Joakim Reimar, co-founder and CPO

What operationalised compliance looks like in practice

Most organisations know what compliance requires. The problem is how the work is organised. This article breaks down what it takes to operationalise compliance — from precise mapping and clear ownership to embedding requirements into the systems where work actually happens.

Regulatory compliance is not carried out by the compliance department. It is carried out by hundreds of employees through daily decisions, processes and systems. Yet most compliance models are built as though it were enough to document the requirements and hope the right person reads the right document at the right time.

That does not hold up.

Compliance is an organisational design problem

Operationalising compliance is not about writing more policies. It is about designing work so that requirements, evidence and the correct actions are available when they are needed, without the individual employee needing to be a regulatory expert.

It starts with precise mapping. Not "we manage access permissions" but: who does what, when, with what supporting material, and what constitutes sufficient evidence?

That question, asked consistently at every control point, is the difference between a compliance programme that looks good on paper and one that actually works in practice.

From static document to living model

An operationalised compliance model lives in the systems where work happens. It is not a Word document updated once a year. It is integrated into Jira, CRM, onboarding flows and incident processes, so that the right requirement appears in the right context, with the right person responsible.

This requires two things that are often missing: clear ownership per activity, and a continuous link between requirements and evidence.

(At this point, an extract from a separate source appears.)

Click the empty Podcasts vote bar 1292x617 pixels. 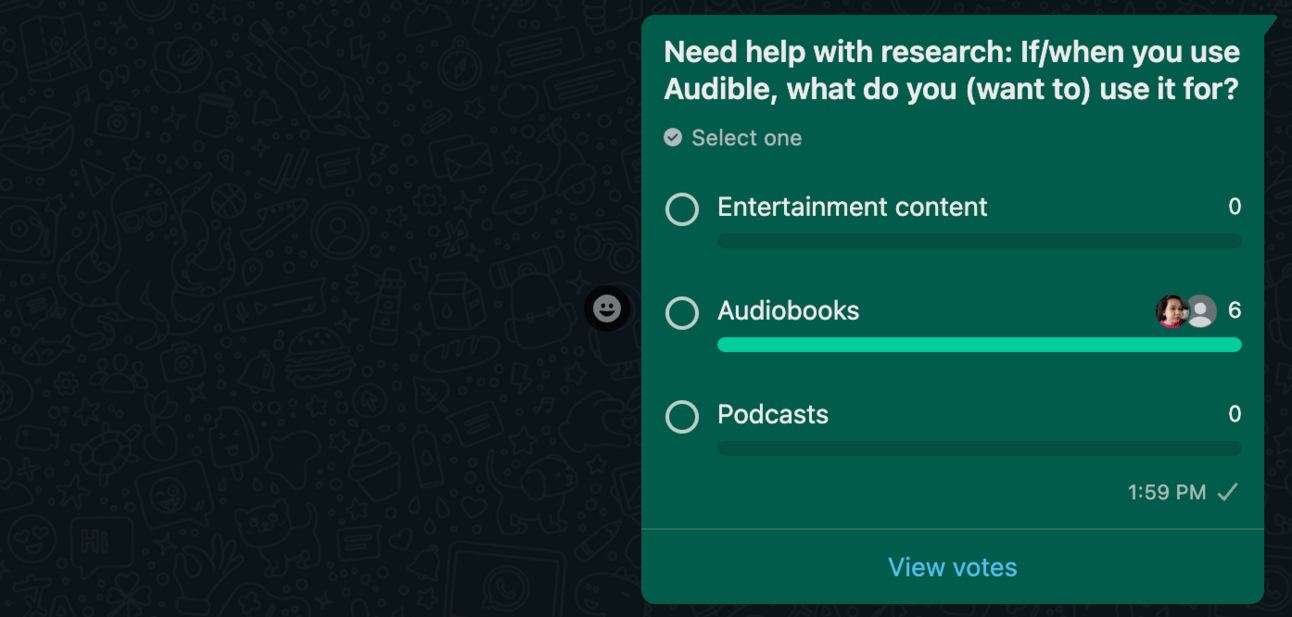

Not as audit preparation, but as part of the normal workflow.

What getting started actually means

Many organisations get stuck in planning. They wait for a perfect framework before they begin. But operationalisation does not need to be total from day one.

Start with one regulation. Break it down into concrete activities. Assign ownership. Define the evidence standard. Build it into an existing system.

It is not glamorous. But it is what separates compliance that actually holds up under scrutiny from compliance that merely looks like it does.